What's the proper technique for laminating two pieces of 3/4 x 5 x 36
inch maple? I surface and thickness planed rough stock down to 3/4,
brushed on a layer of Titebond to each face, mated them and clamped
along the length of each edge until the glue oozed out a bit. But when
it dried and I removed the glue beads I noticed that it did not mate as
close as I'd hoped for. What kind of rookie mistake did I make here?
You probably put too much glue. If you brushed on a continuous
coating, you'd need to clamp pretty tightly to force enough glue out
the sides to have a nice tight bond. Otherwise, you get a nice even
layer of glue that's so thick it keeps the boards apart.
If it's really going to show (and the ends of the board aren't), you
could disguise it by cutting a dado where the two boards meet and
gluing in a 36" long spline. You could even give the spline a bit of a
tapered profile, so that you can force it into the groove and have it
mash up tightly to the sides. A quick touch-up with the tablesaw
and/or jointer, and you'll never be able to tell it's two boards.

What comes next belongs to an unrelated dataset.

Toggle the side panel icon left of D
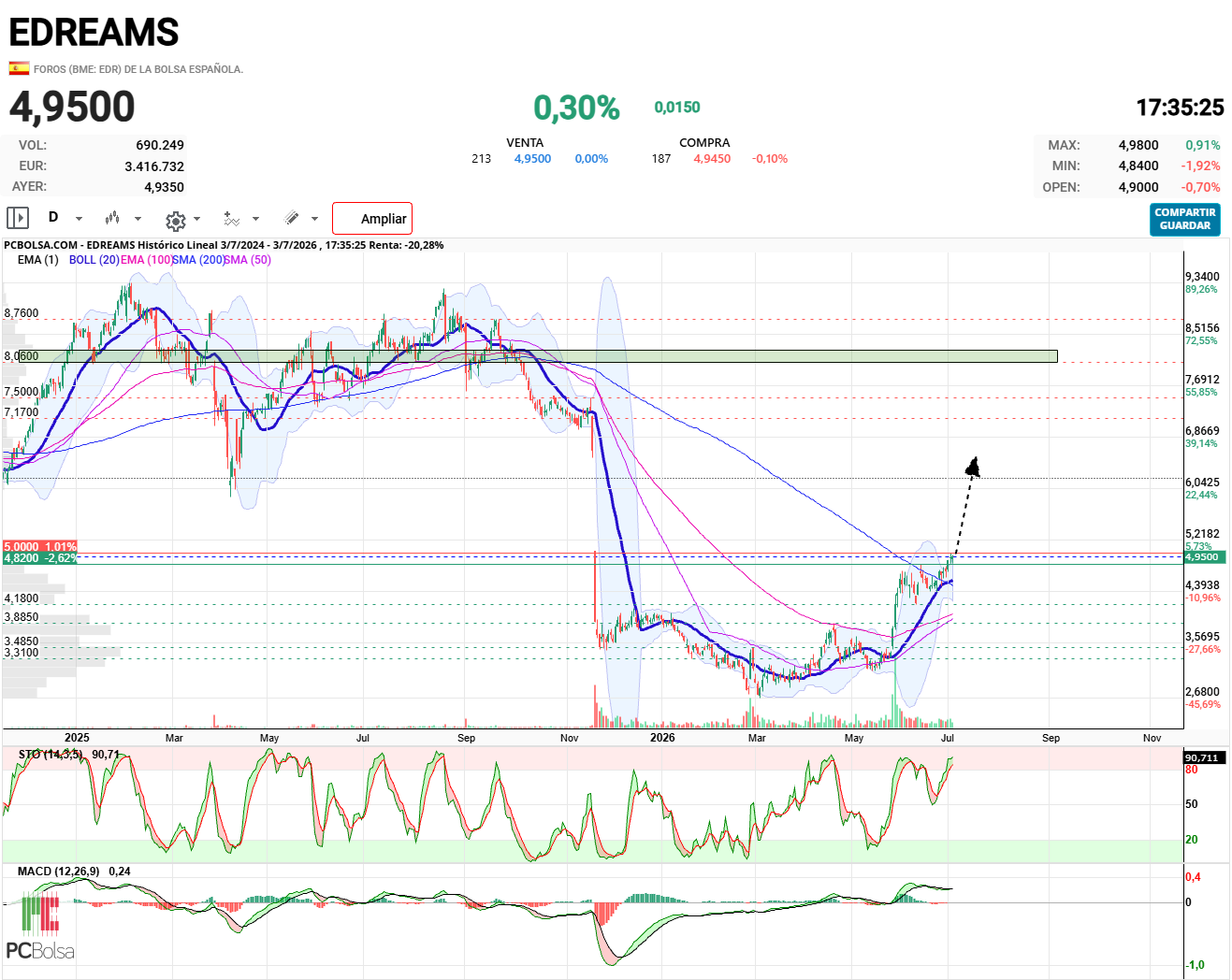The height and width of the screenshot is (980, 1232). coord(18,218)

The Titebond will take years to dry under those conditions and it makes
a lubricated joint very difficult to hold in alignment.
Better to use contact cement and 'fiddle sticks to hold the laminate up
until it is in perfect alignment.
Can you elaborate on what you mean by "it did not mate as close as I'd
hoped for"? Obviously you have some gaps, but how much, along what length,
where on the boards - especially in relation to where the clamps were
placed, how many clamps did you use and spaced at what distance, what sort
of force did you have to apply to the clamps to bring the boards together?
Lots of questions, but you can't really get a good answer without a little
more info - though you'll certainly get a lot of otherwise good standard
Yes, there is a slight gap (roughly the width of two pieces of paper)
that runs along the long edge of both sides (one side is less
pronounced). Almost like, as Josh mentioned, there is a layer of glue
preventing the boards from mating. I ran 4 beads of glue down each face
and brushed it evenly which resulted in a thin translucent film; maybe
it was still too much. For clamping I made a pair of 36" vises out of
2x4's and carriage bolts (4 per vise) thinking it would provide flat
even pressure along the boards. I inserted each long an inch into the
each vise and tightened the bolts. I'm guessing that the wrong amount
of glue was used and the vise idea was not good. How much (little) glue
should be applied (one face or both?) and what type of clamping is
Actually, your vise idea sounds pretty good if I'm understanding it
correctly. Even pressure frequently spaced along/across your piece is what
What did you use for sawdust? Did you use sander dust or table saw waste?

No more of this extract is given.